### PROBLEM REQUIREMENTS
Word for word, return the lines from the start of the entries below through the line that has "Screen dimensions: 1200x900".

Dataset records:
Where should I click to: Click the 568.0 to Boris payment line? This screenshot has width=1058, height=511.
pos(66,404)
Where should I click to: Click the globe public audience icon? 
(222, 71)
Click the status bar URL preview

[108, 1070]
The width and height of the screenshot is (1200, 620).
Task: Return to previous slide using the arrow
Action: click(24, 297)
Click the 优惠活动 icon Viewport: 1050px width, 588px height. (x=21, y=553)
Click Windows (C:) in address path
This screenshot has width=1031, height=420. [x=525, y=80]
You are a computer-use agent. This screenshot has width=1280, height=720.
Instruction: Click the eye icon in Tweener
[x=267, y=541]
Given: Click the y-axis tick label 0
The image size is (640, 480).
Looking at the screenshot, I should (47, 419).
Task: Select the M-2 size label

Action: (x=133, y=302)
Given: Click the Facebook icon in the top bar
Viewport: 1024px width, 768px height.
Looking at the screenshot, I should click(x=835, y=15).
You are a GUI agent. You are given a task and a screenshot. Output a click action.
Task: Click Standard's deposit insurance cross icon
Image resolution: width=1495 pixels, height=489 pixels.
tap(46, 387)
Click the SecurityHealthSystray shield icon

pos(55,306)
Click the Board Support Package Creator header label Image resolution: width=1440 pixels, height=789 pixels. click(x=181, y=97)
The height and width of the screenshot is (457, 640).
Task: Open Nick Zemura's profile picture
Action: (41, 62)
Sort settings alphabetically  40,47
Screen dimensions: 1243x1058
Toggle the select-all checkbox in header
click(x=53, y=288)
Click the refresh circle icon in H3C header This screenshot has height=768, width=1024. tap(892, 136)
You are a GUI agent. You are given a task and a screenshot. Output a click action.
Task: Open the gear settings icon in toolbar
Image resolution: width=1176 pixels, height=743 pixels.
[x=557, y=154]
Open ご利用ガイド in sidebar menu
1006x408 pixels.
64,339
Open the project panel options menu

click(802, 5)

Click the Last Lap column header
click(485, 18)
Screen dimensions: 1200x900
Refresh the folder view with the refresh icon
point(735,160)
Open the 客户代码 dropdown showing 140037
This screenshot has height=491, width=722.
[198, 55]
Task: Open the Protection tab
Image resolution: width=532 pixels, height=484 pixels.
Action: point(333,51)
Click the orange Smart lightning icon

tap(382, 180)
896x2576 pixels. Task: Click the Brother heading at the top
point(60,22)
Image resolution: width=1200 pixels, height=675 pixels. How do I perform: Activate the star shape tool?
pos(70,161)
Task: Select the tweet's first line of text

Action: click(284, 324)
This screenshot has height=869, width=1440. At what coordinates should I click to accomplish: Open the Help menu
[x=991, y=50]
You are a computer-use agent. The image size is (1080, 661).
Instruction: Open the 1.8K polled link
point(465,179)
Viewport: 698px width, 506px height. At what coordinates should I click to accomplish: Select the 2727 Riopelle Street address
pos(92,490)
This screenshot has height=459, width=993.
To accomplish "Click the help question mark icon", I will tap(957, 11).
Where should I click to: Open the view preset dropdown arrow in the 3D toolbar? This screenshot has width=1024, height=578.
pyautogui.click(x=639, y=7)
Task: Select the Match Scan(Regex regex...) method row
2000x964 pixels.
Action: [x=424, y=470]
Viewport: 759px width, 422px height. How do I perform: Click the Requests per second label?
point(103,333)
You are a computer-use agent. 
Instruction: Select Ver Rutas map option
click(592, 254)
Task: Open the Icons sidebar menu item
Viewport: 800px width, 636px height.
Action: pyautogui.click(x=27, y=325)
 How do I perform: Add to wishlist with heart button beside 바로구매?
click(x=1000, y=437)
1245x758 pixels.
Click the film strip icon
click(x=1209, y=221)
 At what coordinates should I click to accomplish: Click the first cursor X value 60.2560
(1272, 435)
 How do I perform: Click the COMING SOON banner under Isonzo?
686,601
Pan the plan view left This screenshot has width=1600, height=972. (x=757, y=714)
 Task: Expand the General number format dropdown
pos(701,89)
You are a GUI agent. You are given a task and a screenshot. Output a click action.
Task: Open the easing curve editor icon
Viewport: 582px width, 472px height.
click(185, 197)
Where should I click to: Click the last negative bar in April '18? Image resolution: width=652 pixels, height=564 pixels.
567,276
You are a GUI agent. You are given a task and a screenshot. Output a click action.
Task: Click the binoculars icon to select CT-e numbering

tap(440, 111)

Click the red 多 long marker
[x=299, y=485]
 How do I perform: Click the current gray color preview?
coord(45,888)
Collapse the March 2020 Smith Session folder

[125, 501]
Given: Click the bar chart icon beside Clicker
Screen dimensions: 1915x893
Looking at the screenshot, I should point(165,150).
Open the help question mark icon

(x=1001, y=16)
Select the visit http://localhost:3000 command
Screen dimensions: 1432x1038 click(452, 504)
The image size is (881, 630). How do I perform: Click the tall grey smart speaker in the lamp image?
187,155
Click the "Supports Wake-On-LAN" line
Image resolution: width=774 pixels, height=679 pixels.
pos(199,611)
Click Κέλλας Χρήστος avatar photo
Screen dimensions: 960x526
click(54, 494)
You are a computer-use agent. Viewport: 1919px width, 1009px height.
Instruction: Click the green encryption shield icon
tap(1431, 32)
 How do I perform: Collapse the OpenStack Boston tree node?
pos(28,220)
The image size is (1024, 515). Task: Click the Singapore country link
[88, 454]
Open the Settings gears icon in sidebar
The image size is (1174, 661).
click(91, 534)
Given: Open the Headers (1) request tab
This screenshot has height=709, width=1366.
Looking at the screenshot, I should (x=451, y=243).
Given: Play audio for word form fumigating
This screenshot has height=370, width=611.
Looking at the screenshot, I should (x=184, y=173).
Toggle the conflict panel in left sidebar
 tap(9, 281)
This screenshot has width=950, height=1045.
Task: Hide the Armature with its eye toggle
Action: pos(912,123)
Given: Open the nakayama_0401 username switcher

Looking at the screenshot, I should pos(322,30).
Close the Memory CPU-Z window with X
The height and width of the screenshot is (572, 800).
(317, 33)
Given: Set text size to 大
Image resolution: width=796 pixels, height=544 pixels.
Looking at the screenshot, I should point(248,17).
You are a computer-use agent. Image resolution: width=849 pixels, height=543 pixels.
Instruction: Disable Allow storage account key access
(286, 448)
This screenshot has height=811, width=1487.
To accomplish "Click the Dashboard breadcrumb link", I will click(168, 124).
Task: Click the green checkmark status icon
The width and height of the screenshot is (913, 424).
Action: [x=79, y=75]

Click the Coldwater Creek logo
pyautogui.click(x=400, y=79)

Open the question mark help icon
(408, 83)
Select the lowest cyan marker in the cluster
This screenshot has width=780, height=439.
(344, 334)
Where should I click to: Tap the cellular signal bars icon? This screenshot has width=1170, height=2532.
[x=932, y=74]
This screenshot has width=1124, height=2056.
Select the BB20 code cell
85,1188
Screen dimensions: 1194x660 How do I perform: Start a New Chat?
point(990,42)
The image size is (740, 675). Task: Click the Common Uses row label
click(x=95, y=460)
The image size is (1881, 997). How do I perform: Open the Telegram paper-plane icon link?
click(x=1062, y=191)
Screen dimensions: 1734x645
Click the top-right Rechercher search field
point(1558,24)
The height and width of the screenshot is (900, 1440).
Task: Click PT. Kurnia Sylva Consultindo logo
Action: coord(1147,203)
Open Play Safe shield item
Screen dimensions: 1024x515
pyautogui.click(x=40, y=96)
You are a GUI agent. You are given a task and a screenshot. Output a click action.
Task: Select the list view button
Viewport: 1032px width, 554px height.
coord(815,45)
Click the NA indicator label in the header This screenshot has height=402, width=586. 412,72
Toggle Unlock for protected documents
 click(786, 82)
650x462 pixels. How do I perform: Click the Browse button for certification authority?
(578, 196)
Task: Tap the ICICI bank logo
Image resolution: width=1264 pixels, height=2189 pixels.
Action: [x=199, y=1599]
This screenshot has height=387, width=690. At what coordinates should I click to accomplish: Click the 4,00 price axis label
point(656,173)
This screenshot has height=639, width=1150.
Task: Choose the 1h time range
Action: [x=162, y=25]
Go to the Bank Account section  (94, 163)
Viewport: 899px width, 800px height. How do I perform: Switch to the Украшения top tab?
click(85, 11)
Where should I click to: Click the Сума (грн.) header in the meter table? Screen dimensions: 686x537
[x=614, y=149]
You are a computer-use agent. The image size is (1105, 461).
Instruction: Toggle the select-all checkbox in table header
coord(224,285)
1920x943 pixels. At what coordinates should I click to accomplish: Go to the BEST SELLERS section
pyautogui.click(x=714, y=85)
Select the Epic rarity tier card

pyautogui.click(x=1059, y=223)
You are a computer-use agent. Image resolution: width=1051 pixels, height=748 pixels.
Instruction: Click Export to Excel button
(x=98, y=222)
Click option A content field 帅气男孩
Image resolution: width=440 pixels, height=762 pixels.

### WRITTEN RESPONSE
Where should I click to: Click the 568.0 to Boris payment line? This screenshot has width=1058, height=511.
pos(66,404)
Where should I click to: Click the globe public audience icon? 
(222, 71)
Click the status bar URL preview

[108, 1070]
The width and height of the screenshot is (1200, 620).
Task: Return to previous slide using the arrow
Action: click(24, 297)
Click the 优惠活动 icon Viewport: 1050px width, 588px height. (x=21, y=553)
Click Windows (C:) in address path
This screenshot has width=1031, height=420. [x=525, y=80]
You are a computer-use agent. This screenshot has width=1280, height=720.
Instruction: Click the eye icon in Tweener
[x=267, y=541]
Given: Click the y-axis tick label 0
The image size is (640, 480).
Looking at the screenshot, I should (47, 419).
Task: Select the M-2 size label

Action: (x=133, y=302)
Given: Click the Facebook icon in the top bar
Viewport: 1024px width, 768px height.
Looking at the screenshot, I should click(x=835, y=15).
You are a GUI agent. You are given a task and a screenshot. Output a click action.
Task: Click Standard's deposit insurance cross icon
Image resolution: width=1495 pixels, height=489 pixels.
tap(46, 387)
Click the SecurityHealthSystray shield icon

pos(55,306)
Click the Board Support Package Creator header label Image resolution: width=1440 pixels, height=789 pixels. click(x=181, y=97)
The height and width of the screenshot is (457, 640).
Task: Open Nick Zemura's profile picture
Action: (41, 62)
Sort settings alphabetically  40,47
Screen dimensions: 1243x1058
Toggle the select-all checkbox in header
click(x=53, y=288)
Click the refresh circle icon in H3C header This screenshot has height=768, width=1024. tap(892, 136)
You are a GUI agent. You are given a task and a screenshot. Output a click action.
Task: Open the gear settings icon in toolbar
Image resolution: width=1176 pixels, height=743 pixels.
[x=557, y=154]
Open ご利用ガイド in sidebar menu
1006x408 pixels.
64,339
Open the project panel options menu

click(802, 5)

Click the Last Lap column header
click(485, 18)
Screen dimensions: 1200x900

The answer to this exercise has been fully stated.